• _Instructions for the task_
Recast the entries as a Markdown table with the columns "Row" and "Entry line," starting with the line containing "For each provided" and going on through the line containing "your [174, 1072]", skipping blank lines and leaving the pictures out.

[Word and element location data]
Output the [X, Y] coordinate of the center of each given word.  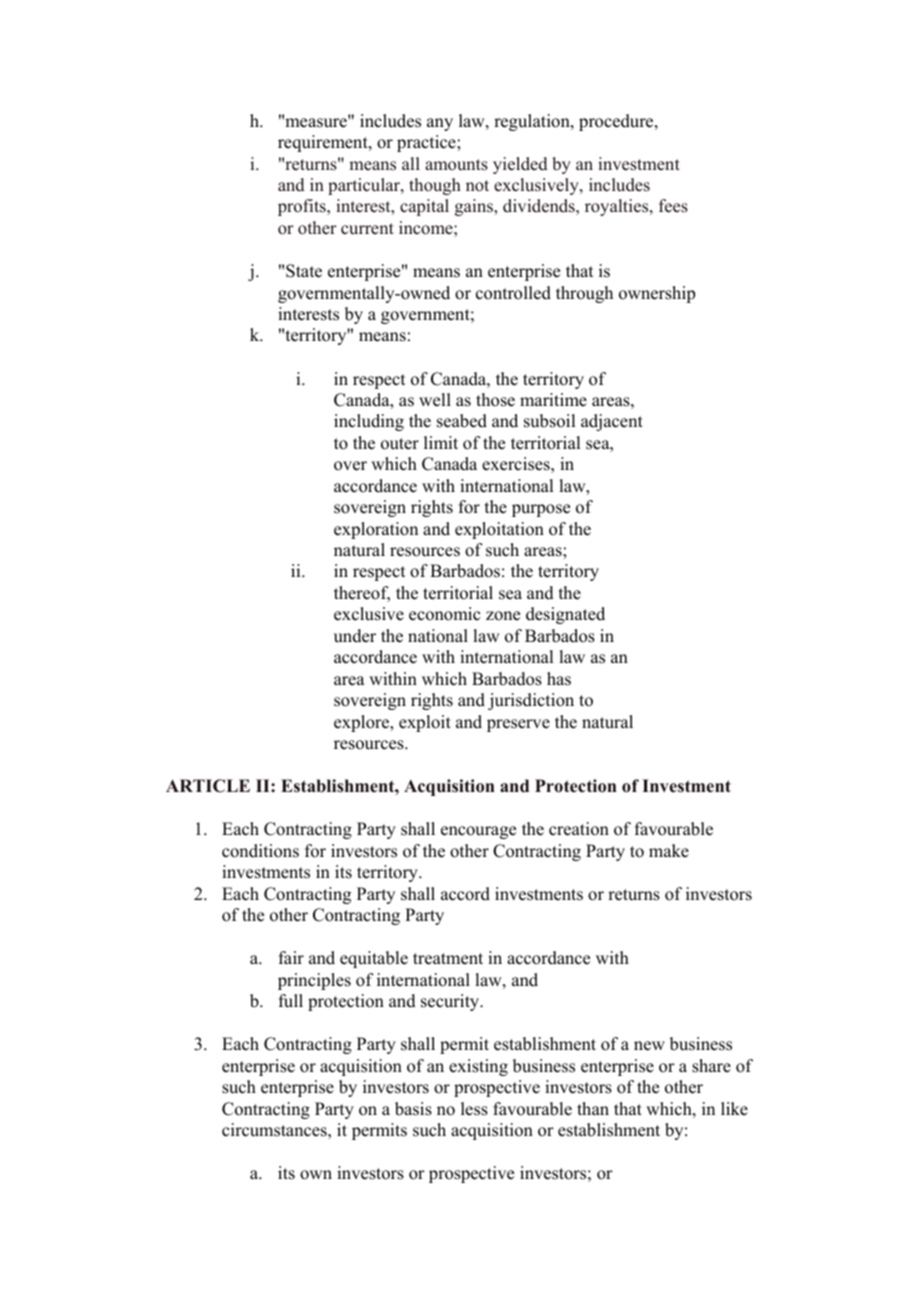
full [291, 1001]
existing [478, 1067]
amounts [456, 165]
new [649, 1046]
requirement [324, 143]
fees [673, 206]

---

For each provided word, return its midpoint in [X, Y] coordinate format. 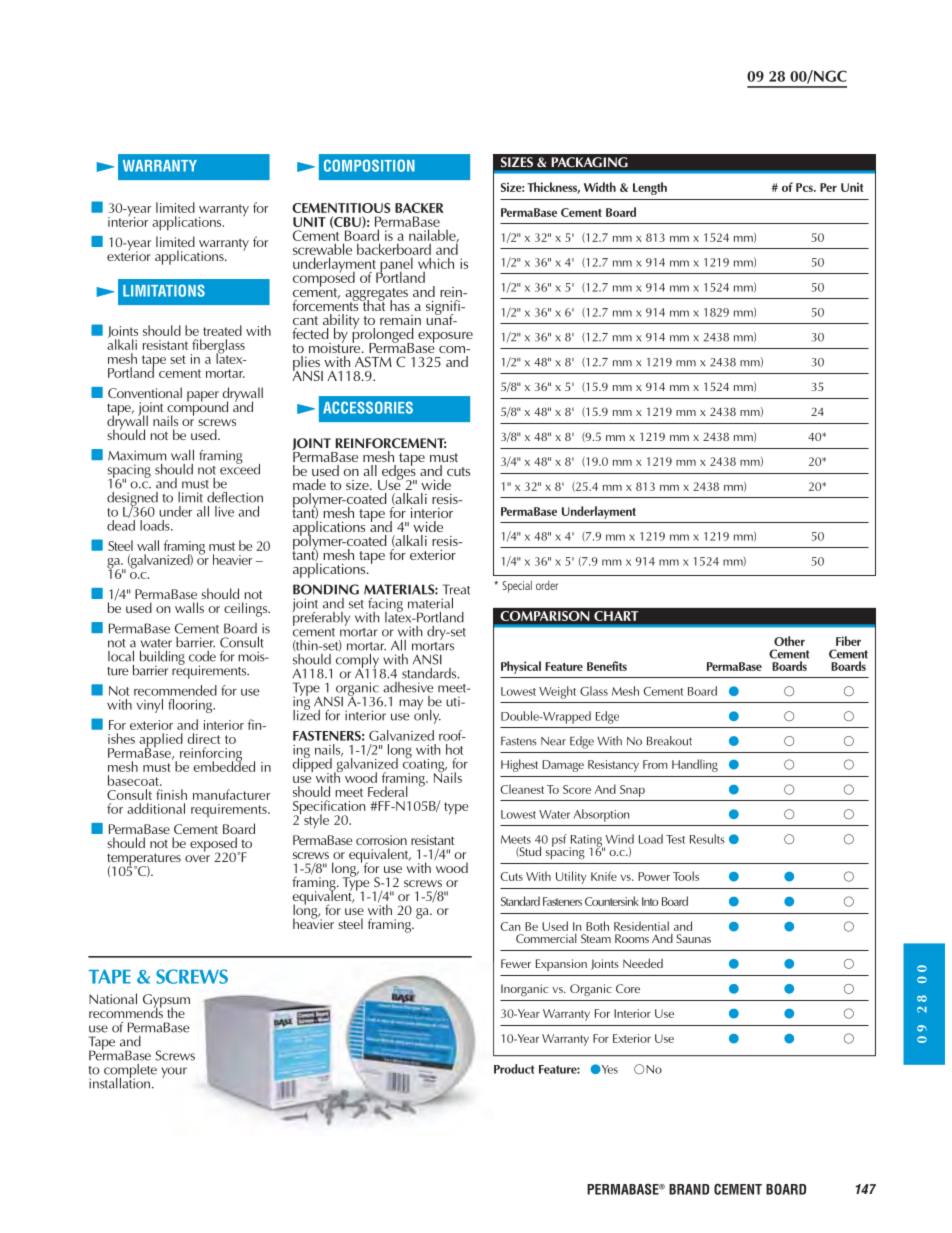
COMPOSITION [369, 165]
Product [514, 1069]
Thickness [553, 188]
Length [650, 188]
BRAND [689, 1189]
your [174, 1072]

• _Correct response_
| Row | Entry line |
|---|---|
| 1 | For each provided word, return its midpoint in [X, Y] coordinate format.  |
| 2 | COMPOSITION [369, 165] |
| 3 | Product [514, 1069] |
| 4 | Thickness [553, 188] |
| 5 | Length [650, 188] |
| 6 | BRAND [689, 1189] |
| 7 | your [174, 1072] |